Without matter, space-time is flat (left), but it curves when matter is present (right).

Einstein’s general relativity makes predictions that Newton’s theory of gravitation does not. Since particles of light (photons) have no mass, Newtonian theory predicts that they will not be affected by gravity. However, if gravity is due to the curvature of space-time, then light should be affected in the same way as matter. This proposition was tested as follows: During the day, the Sun is too bright to see any stars. However, during a total solar eclipse the Sun’s disk is blocked by the Moon, and it is possible to see stars that appear in the sky near to the Sun. During the total solar eclipse of 1919, astronomers measured the positions of several stars that were close to the Sun in the sky. It was determined that the measured positions were altered as predicted by general relativity; the Sun’s gravity bent the starlight so that the stars appeared to shift their locations when they were near the Sun in the sky.
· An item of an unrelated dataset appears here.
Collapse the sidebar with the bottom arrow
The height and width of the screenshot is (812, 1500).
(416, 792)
The detection of the bending of starlight by the Sun was one of the great early experimental verifications of general relativity; many others have been conducted since.
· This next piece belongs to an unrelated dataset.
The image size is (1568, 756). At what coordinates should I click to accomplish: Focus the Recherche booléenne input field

One can imagine how many measurements have ben carried out in order to validate and/or refute einstein’s theory and its components, one of which is “frame-dragging”.

I quote one of the reports on such measurements (BBC NEWS):

“Frame-dragging” is the effect wherein a massive body like Earth drags space-time around with it as it spins.”Frame-dragging” is the effect wherein a massive body like Earth drags space-time around with it as it spins.
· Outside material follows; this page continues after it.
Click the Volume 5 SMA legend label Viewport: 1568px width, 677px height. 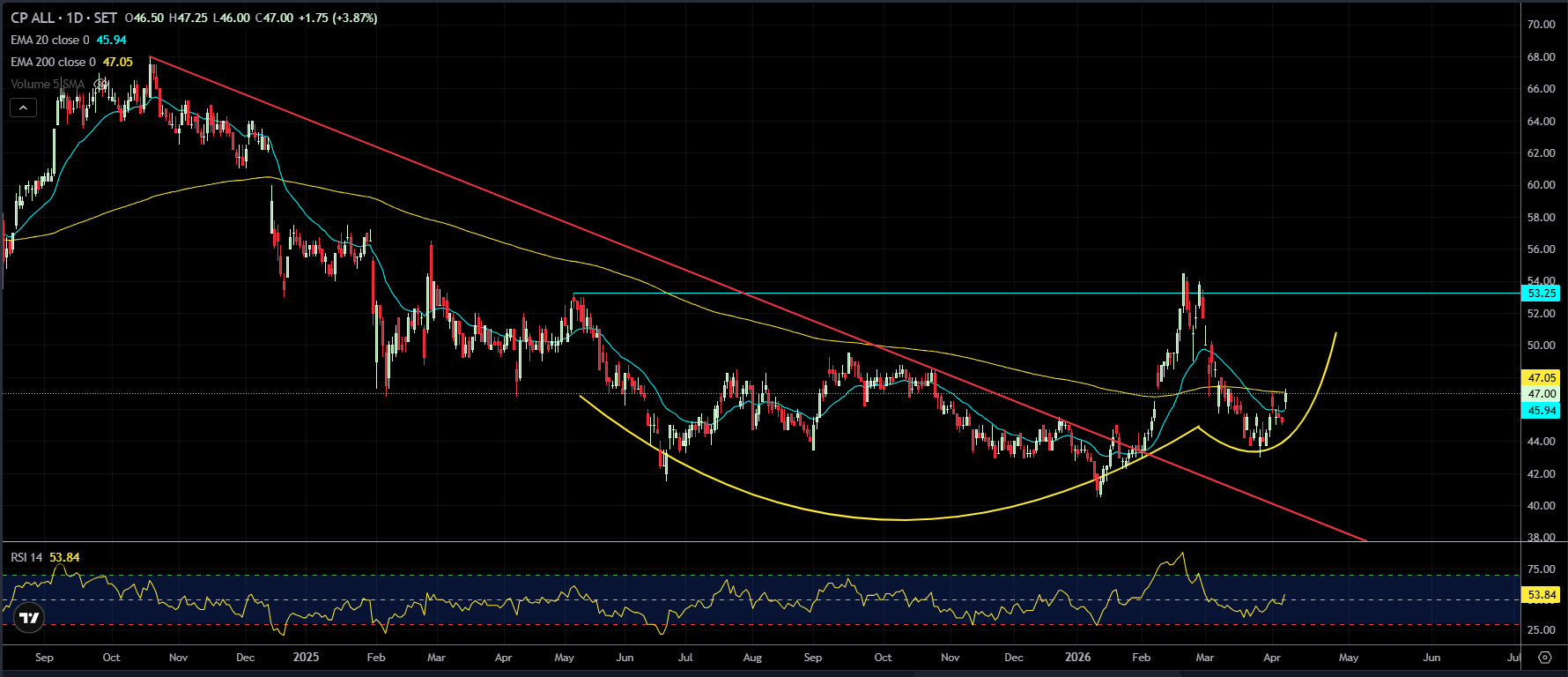pos(48,84)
Ignazio Ciufolini and Erricos Pavlis measured frame-dragging by studying the movements of two satellites in Earth orbit over a period of 11 years.

Ciufolini, from the University of Lecce, Italy, and Erricos Pavlis from the Joint Center for Earth Systems Technology in Baltimore, US, analysed millions of laser range-finding signals that are reflected by the satellites Lageos and Lageos 2.

These reflected signals are normally used to map variations in the Earth’s gravitational field.

But the researchers analysed them for evidence that the satellites’ orbits were altered by frame-dragging, also known as the Lense-Thirring effect after the Austrian physicists who predicted it in 1918.

Ciufolini and Pavlis say their result is 99% of the value predicted by Einstein’s theory, plus or minus 5%. This result has an uncertainty of about 10% say the scientists.

Commenting on the research, Neil Ashby of the University of Colorado, US, said the result was “the first reasonably accurate measurement of frame dragging.”

He added: “Further analysis is anticipated as additional geodesy missions are undertaken to improve our knowledge of Earth’s gravity field.”

The same researchers reported preliminary findings in 1998, which were roundly criticised. But reaction to the latest measurements has been broadly positive. The new work is based on a new gravity map released last year.

And so the story goes. the good news for Newton’s theory is that it is still good for most cases, as it starts having problems when the mass involved is huge. So we can continue having Newton in our everyday lifes, while Einstein is waving at us from a distant star, riding a light beam.

P.S. I am not going to join Albert this time. I return to Garrowby Hill to visit David Hockney and have a beer at the local inn. And now that we talk about it, I have a small contribution to make to the theories of gravity. I have noticed that after the third pint of ale, my feet are heavier. I have therefore prepared an amendment to the Newtonian theory: the force of gravity is also directly proportional ot the alcohol content of the masses involved. Cheers!!!